▶ Instructions for the task:
Convert the listing below into a numbered list, omitting any blank lines.

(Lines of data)

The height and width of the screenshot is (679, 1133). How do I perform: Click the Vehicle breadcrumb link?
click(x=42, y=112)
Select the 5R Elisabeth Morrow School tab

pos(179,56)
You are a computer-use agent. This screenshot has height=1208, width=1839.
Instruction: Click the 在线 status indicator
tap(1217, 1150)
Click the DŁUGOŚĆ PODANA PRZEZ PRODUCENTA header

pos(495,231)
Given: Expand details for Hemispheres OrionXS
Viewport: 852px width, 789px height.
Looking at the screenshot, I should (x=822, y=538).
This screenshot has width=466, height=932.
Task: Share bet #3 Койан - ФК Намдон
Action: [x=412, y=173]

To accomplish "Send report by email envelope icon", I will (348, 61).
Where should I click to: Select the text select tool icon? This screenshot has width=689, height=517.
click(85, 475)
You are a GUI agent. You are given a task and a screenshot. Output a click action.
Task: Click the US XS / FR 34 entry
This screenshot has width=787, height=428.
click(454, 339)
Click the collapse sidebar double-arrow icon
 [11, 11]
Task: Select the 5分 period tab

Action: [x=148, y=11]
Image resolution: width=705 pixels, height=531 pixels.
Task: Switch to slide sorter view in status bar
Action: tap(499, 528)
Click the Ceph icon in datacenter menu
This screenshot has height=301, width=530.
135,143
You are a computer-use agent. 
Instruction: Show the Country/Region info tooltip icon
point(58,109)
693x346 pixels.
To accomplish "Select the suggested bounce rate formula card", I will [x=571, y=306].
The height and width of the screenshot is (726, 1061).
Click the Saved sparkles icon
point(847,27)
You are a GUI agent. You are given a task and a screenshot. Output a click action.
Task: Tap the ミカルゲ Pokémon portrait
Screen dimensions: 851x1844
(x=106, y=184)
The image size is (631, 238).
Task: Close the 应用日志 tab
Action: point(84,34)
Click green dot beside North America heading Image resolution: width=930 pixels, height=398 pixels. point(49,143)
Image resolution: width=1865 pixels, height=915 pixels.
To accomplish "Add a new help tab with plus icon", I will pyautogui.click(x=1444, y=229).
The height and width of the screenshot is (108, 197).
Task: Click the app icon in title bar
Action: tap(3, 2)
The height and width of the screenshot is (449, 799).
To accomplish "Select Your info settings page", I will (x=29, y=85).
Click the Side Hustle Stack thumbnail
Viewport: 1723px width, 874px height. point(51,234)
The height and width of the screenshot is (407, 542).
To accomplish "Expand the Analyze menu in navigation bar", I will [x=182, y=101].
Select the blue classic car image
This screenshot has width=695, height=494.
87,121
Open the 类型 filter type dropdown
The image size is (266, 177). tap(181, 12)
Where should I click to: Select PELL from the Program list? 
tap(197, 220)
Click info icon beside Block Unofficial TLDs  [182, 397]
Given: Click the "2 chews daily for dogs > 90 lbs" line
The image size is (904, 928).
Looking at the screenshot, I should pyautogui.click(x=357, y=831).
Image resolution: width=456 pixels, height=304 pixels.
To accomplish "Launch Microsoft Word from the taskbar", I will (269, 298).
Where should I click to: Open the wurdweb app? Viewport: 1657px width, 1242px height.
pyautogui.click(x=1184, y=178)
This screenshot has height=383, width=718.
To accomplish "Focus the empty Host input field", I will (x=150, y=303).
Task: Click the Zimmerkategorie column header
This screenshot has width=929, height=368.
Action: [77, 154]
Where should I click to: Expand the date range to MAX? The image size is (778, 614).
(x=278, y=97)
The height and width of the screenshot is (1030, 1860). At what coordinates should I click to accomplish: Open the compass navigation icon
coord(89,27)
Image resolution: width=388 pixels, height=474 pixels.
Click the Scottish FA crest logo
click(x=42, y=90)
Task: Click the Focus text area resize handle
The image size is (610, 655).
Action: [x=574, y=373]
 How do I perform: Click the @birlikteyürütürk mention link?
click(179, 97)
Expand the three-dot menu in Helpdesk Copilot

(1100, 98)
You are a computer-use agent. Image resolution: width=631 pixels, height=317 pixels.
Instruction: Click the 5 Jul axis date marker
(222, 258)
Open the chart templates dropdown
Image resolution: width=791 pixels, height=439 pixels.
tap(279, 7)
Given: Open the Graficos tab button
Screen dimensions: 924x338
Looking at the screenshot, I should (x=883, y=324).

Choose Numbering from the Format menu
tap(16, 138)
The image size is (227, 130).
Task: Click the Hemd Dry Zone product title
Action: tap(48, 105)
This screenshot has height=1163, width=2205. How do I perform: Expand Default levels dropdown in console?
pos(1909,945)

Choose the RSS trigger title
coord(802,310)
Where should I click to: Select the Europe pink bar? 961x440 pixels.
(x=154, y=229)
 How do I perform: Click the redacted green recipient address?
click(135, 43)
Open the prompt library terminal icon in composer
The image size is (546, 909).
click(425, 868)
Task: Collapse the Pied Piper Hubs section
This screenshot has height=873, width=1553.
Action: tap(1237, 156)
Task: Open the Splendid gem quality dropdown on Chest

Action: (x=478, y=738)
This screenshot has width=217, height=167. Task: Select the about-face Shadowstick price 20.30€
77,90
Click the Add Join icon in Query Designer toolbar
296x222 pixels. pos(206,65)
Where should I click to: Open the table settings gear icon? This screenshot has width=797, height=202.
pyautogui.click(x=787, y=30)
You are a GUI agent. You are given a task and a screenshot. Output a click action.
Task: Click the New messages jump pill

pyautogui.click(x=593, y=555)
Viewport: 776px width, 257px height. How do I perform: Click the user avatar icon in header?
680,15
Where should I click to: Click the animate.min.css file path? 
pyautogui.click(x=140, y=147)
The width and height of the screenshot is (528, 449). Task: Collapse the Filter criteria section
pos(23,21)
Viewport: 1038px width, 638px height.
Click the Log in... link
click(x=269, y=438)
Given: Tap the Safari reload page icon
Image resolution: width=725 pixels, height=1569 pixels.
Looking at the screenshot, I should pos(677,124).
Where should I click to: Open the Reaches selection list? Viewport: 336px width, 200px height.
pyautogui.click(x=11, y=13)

▶ Solution to this problem:
1. The height and width of the screenshot is (679, 1133). How do I perform: Click the Vehicle breadcrumb link?
2. click(x=42, y=112)
3. Select the 5R Elisabeth Morrow School tab
4. pos(179,56)
5. You are a computer-use agent. This screenshot has height=1208, width=1839.
6. Instruction: Click the 在线 status indicator
7. tap(1217, 1150)
8. Click the DŁUGOŚĆ PODANA PRZEZ PRODUCENTA header
9. pos(495,231)
10. Given: Expand details for Hemispheres OrionXS
11. Viewport: 852px width, 789px height.
12. Looking at the screenshot, I should (x=822, y=538).
13. This screenshot has width=466, height=932.
14. Task: Share bet #3 Койан - ФК Намдон
15. Action: [x=412, y=173]
16. To accomplish "Send report by email envelope icon", I will (348, 61).
17. Where should I click to: Select the text select tool icon? This screenshot has width=689, height=517.
18. click(85, 475)
19. You are a GUI agent. You are given a task and a screenshot. Output a click action.
20. Task: Click the US XS / FR 34 entry
21. This screenshot has width=787, height=428.
22. click(454, 339)
23. Click the collapse sidebar double-arrow icon
24.  [11, 11]
25. Task: Select the 5分 period tab
26. Action: [x=148, y=11]
27. Image resolution: width=705 pixels, height=531 pixels.
28. Task: Switch to slide sorter view in status bar
29. Action: tap(499, 528)
30. Click the Ceph icon in datacenter menu
31. This screenshot has height=301, width=530.
32. 135,143
33. You are a computer-use agent. 
34. Instruction: Show the Country/Region info tooltip icon
35. point(58,109)
36. 693x346 pixels.
37. To accomplish "Select the suggested bounce rate formula card", I will [x=571, y=306].
38. The height and width of the screenshot is (726, 1061).
39. Click the Saved sparkles icon
40. point(847,27)
41. You are a GUI agent. You are given a task and a screenshot. Output a click action.
42. Task: Tap the ミカルゲ Pokémon portrait
43. Screen dimensions: 851x1844
44. (x=106, y=184)
45. The image size is (631, 238).
46. Task: Close the 应用日志 tab
47. Action: point(84,34)
48. Click green dot beside North America heading Image resolution: width=930 pixels, height=398 pixels. point(49,143)
49. Image resolution: width=1865 pixels, height=915 pixels.
50. To accomplish "Add a new help tab with plus icon", I will pyautogui.click(x=1444, y=229).
51. The height and width of the screenshot is (108, 197).
52. Task: Click the app icon in title bar
53. Action: tap(3, 2)
54. The height and width of the screenshot is (449, 799).
55. To accomplish "Select Your info settings page", I will (x=29, y=85).
56. Click the Side Hustle Stack thumbnail
57. Viewport: 1723px width, 874px height. point(51,234)
58. The height and width of the screenshot is (407, 542).
59. To accomplish "Expand the Analyze menu in navigation bar", I will [x=182, y=101].
60. Select the blue classic car image
61. This screenshot has width=695, height=494.
62. 87,121
63. Open the 类型 filter type dropdown
64. The image size is (266, 177). tap(181, 12)
65. Where should I click to: Select PELL from the Program list? 
66. tap(197, 220)
67. Click info icon beside Block Unofficial TLDs  [182, 397]
68. Given: Click the "2 chews daily for dogs > 90 lbs" line
69. The image size is (904, 928).
70. Looking at the screenshot, I should pyautogui.click(x=357, y=831).
71. Image resolution: width=456 pixels, height=304 pixels.
72. To accomplish "Launch Microsoft Word from the taskbar", I will (269, 298).
73. Where should I click to: Open the wurdweb app? Viewport: 1657px width, 1242px height.
74. pyautogui.click(x=1184, y=178)
75. This screenshot has height=383, width=718.
76. To accomplish "Focus the empty Host input field", I will (x=150, y=303).
77. Task: Click the Zimmerkategorie column header
78. This screenshot has width=929, height=368.
79. Action: [77, 154]
80. Where should I click to: Expand the date range to MAX? The image size is (778, 614).
81. (x=278, y=97)
82. The height and width of the screenshot is (1030, 1860). At what coordinates should I click to accomplish: Open the compass navigation icon
83. coord(89,27)
84. Image resolution: width=388 pixels, height=474 pixels.
85. Click the Scottish FA crest logo
86. click(x=42, y=90)
87. Task: Click the Focus text area resize handle
88. The image size is (610, 655).
89. Action: [x=574, y=373]
90.  How do I perform: Click the @birlikteyürütürk mention link?
91. click(179, 97)
92. Expand the three-dot menu in Helpdesk Copilot
93. (1100, 98)
94. You are a computer-use agent. Image resolution: width=631 pixels, height=317 pixels.
95. Instruction: Click the 5 Jul axis date marker
96. (222, 258)
97. Open the chart templates dropdown
98. Image resolution: width=791 pixels, height=439 pixels.
99. tap(279, 7)
100. Given: Open the Graficos tab button
101. Screen dimensions: 924x338
102. Looking at the screenshot, I should (x=883, y=324).
103. Choose Numbering from the Format menu
104. tap(16, 138)
105. The image size is (227, 130).
106. Task: Click the Hemd Dry Zone product title
107. Action: tap(48, 105)
108. This screenshot has height=1163, width=2205. How do I perform: Expand Default levels dropdown in console?
109. pos(1909,945)
110. Choose the RSS trigger title
111. coord(802,310)
112. Where should I click to: Select the Europe pink bar? 961x440 pixels.
113. (x=154, y=229)
114.  How do I perform: Click the redacted green recipient address?
115. click(135, 43)
116. Open the prompt library terminal icon in composer
117. The image size is (546, 909).
118. click(425, 868)
119. Task: Collapse the Pied Piper Hubs section
120. This screenshot has height=873, width=1553.
121. Action: tap(1237, 156)
122. Task: Open the Splendid gem quality dropdown on Chest
123. Action: (x=478, y=738)
124. This screenshot has width=217, height=167. Task: Select the about-face Shadowstick price 20.30€
125. 77,90
126. Click the Add Join icon in Query Designer toolbar
127. 296x222 pixels. pos(206,65)
128. Where should I click to: Open the table settings gear icon? This screenshot has width=797, height=202.
129. pyautogui.click(x=787, y=30)
130. You are a GUI agent. You are given a task and a screenshot. Output a click action.
131. Task: Click the New messages jump pill
132. pyautogui.click(x=593, y=555)
133. Viewport: 776px width, 257px height. How do I perform: Click the user avatar icon in header?
134. 680,15
135. Where should I click to: Click the animate.min.css file path? 
136. pyautogui.click(x=140, y=147)
137. The width and height of the screenshot is (528, 449). Task: Collapse the Filter criteria section
138. pos(23,21)
139. Viewport: 1038px width, 638px height.
140. Click the Log in... link
141. click(x=269, y=438)
142. Given: Tap the Safari reload page icon
143. Image resolution: width=725 pixels, height=1569 pixels.
144. Looking at the screenshot, I should pos(677,124).
145. Where should I click to: Open the Reaches selection list? Viewport: 336px width, 200px height.
146. pyautogui.click(x=11, y=13)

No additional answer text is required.